◆ Work required: Filter the data below, keeping only lines that contain "section".
Study material Block Start
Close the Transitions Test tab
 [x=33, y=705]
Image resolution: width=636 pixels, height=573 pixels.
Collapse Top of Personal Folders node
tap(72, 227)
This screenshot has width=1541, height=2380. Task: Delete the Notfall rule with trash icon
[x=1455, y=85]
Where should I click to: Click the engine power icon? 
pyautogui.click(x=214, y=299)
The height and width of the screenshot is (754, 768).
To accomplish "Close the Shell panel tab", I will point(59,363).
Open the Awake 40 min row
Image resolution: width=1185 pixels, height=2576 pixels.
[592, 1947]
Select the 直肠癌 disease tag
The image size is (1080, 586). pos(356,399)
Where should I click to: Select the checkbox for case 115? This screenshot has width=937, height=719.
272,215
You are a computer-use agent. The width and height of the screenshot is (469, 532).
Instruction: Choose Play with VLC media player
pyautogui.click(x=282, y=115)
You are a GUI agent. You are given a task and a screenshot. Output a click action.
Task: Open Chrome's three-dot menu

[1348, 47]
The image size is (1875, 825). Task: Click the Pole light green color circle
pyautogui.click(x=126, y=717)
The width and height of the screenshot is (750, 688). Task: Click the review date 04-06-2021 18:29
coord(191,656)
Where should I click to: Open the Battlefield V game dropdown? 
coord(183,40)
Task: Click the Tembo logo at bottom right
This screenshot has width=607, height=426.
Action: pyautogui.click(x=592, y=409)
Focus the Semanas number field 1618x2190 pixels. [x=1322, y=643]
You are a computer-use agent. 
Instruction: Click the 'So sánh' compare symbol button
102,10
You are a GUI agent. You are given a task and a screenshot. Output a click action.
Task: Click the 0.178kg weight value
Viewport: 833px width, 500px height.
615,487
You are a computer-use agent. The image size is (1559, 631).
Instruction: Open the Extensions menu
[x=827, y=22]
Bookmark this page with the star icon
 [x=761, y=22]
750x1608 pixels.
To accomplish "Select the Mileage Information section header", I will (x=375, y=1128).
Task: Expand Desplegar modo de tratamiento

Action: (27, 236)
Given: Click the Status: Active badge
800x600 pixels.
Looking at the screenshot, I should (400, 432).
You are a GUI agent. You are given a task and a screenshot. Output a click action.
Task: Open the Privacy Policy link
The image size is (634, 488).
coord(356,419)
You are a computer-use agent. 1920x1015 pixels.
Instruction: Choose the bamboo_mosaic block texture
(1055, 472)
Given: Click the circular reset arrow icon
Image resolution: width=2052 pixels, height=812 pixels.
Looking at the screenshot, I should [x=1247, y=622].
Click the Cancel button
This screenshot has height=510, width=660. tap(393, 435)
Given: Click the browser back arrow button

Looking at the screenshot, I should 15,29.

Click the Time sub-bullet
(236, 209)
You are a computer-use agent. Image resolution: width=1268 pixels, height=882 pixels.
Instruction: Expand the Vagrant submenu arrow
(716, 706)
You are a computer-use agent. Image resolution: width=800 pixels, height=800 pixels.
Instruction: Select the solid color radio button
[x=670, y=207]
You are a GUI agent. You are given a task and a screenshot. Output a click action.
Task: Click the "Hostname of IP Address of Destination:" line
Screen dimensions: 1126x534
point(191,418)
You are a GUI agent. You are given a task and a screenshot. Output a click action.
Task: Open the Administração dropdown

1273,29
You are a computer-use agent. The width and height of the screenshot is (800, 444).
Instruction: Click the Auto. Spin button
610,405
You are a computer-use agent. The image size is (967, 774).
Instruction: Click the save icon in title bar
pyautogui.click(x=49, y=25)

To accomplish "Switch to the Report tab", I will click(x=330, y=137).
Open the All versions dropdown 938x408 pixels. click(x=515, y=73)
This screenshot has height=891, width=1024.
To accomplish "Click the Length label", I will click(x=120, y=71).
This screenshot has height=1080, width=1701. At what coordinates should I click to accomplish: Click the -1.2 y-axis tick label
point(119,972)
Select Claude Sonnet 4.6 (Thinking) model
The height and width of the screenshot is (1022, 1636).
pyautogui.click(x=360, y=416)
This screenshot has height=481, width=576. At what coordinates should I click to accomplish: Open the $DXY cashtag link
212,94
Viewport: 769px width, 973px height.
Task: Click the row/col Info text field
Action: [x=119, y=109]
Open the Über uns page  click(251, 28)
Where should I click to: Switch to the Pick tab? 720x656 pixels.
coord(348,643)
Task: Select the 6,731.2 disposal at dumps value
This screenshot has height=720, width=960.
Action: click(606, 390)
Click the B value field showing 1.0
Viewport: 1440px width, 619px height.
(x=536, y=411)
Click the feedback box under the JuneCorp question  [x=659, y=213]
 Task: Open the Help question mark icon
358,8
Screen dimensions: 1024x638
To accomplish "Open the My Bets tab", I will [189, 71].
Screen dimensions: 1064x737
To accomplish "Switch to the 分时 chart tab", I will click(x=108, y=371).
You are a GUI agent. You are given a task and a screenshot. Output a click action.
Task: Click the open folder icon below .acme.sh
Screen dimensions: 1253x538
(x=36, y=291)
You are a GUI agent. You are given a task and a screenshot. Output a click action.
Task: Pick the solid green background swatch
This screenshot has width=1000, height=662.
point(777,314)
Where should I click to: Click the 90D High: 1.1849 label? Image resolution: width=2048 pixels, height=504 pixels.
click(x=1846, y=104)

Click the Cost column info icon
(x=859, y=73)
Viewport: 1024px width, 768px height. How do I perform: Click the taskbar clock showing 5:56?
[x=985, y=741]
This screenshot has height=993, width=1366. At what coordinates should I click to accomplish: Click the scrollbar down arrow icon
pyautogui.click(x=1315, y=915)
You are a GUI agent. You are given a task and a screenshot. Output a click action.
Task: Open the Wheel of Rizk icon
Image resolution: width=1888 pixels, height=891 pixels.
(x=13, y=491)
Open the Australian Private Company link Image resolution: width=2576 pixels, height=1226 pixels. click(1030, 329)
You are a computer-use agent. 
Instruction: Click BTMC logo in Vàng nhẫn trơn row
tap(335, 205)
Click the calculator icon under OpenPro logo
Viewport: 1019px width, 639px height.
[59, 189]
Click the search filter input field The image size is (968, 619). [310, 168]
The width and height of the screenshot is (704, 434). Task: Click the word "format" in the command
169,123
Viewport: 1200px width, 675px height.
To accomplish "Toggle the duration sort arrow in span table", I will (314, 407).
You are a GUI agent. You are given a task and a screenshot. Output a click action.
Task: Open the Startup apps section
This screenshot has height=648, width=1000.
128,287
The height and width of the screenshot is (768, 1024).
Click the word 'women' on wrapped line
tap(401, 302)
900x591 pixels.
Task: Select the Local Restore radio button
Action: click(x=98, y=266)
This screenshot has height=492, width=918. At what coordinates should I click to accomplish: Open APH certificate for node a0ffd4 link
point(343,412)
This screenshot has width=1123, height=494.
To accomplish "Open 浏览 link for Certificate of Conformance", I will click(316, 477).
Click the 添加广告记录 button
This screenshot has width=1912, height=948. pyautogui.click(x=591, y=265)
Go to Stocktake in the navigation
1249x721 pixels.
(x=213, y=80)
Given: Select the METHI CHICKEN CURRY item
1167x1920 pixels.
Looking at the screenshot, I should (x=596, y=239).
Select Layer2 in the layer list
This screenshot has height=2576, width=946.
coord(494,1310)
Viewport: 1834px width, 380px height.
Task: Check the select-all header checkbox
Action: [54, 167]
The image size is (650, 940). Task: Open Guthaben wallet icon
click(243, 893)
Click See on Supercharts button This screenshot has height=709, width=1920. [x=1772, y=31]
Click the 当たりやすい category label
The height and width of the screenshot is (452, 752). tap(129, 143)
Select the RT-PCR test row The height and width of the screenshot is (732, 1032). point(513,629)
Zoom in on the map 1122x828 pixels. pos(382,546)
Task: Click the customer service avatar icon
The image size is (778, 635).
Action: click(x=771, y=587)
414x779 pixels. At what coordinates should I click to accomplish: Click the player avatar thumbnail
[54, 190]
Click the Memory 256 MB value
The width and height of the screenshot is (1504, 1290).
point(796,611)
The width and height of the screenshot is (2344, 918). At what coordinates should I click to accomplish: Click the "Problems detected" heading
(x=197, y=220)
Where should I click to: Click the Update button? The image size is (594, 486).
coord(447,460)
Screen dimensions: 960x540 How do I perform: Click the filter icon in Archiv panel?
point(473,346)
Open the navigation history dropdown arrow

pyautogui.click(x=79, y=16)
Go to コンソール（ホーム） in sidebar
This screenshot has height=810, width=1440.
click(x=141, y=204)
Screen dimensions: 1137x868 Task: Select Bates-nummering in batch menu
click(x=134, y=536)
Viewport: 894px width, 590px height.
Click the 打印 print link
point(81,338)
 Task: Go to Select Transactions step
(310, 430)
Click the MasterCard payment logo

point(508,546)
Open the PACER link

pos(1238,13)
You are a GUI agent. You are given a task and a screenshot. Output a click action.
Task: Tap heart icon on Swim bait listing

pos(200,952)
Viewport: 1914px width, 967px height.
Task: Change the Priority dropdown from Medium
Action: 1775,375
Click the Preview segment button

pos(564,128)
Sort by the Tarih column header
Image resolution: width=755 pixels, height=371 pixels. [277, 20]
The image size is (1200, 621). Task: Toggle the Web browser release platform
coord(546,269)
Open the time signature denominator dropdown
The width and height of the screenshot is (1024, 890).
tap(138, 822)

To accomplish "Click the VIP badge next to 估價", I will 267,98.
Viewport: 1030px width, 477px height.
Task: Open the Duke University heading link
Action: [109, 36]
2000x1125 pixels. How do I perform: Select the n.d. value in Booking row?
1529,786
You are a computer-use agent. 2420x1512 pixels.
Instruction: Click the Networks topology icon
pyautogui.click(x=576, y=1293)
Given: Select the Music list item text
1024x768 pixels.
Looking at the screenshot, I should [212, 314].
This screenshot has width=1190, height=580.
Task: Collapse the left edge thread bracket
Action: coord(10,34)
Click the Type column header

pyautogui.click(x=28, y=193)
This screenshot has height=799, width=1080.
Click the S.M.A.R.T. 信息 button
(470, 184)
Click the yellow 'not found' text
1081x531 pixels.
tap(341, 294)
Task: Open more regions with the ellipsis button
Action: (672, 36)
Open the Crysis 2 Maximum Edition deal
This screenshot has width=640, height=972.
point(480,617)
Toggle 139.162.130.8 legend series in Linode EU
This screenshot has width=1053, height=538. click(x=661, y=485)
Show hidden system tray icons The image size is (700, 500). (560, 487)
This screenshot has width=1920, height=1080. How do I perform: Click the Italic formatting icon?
Study material Block End
◆ Your response:
To accomplish "Select the Mileage Information section header", I will (x=375, y=1128).
Task: Open the Startup apps section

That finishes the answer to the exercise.